• TASK DIRECTIONS
Please rewrite everything from the line containing "This screenshot has width=1000, height=597." down to the line containing "x-tick-label: 3 is", swapping "screenshot" for "capture" and changing nothing else. Give only those lines, and leave out the pictures.

• EXERCISE DATA
----
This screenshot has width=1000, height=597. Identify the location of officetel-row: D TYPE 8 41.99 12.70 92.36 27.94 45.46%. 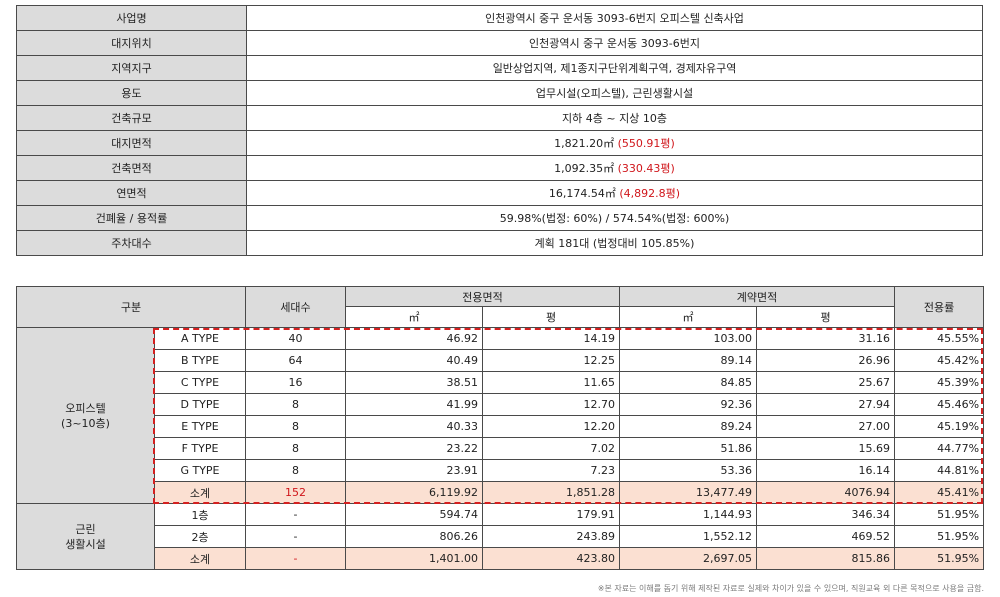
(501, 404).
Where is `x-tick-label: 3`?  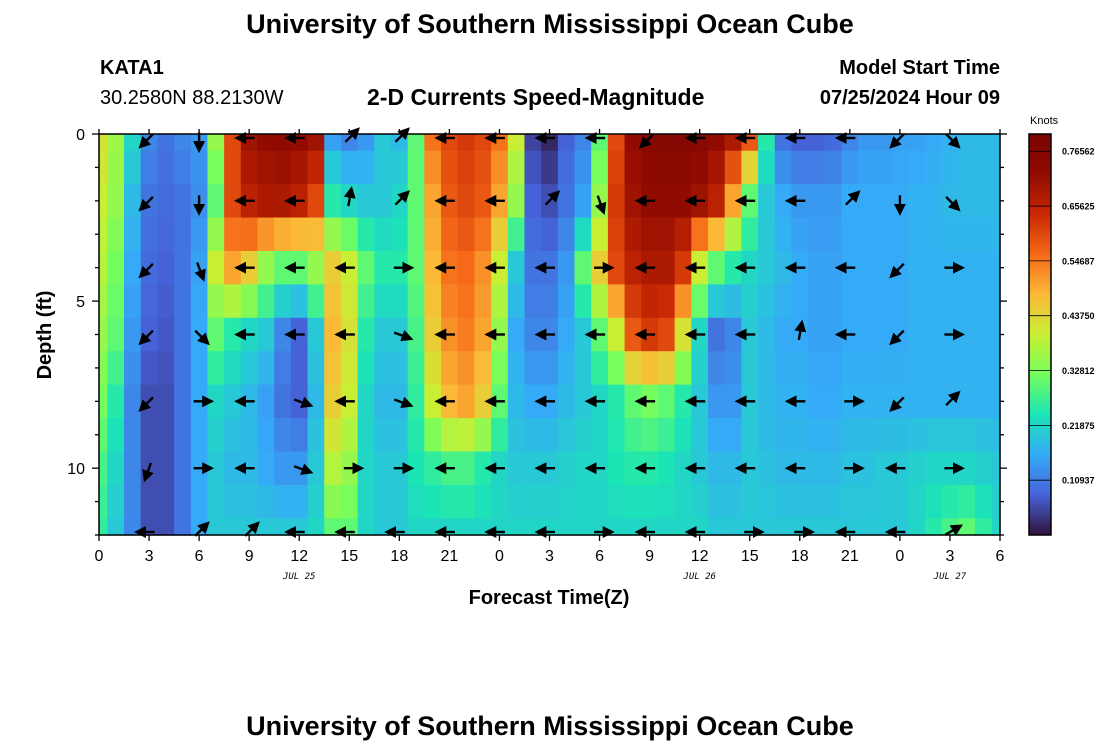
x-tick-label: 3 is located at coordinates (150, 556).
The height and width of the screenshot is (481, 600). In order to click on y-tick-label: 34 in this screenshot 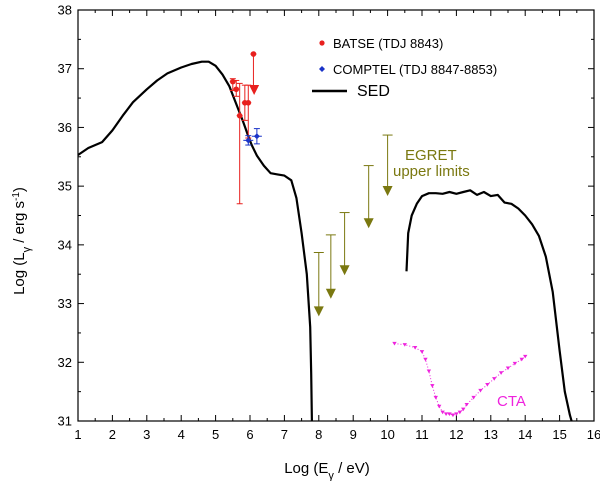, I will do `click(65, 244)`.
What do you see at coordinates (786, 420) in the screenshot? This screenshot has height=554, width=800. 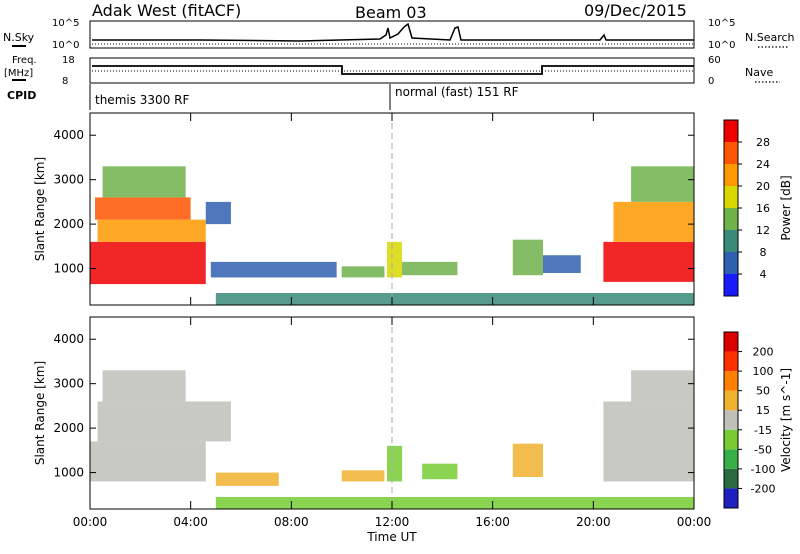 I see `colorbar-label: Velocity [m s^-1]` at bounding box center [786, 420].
----
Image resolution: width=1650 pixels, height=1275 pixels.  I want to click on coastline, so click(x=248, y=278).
----
• TASK RESPONSE
This capture has width=1000, height=597. Identify the location of officetel-row: D TYPE 8 41.99 12.70 92.36 27.94 45.46%. 
(501, 404).
Where is `x-tick-label: 3`?  
x-tick-label: 3 is located at coordinates (150, 556).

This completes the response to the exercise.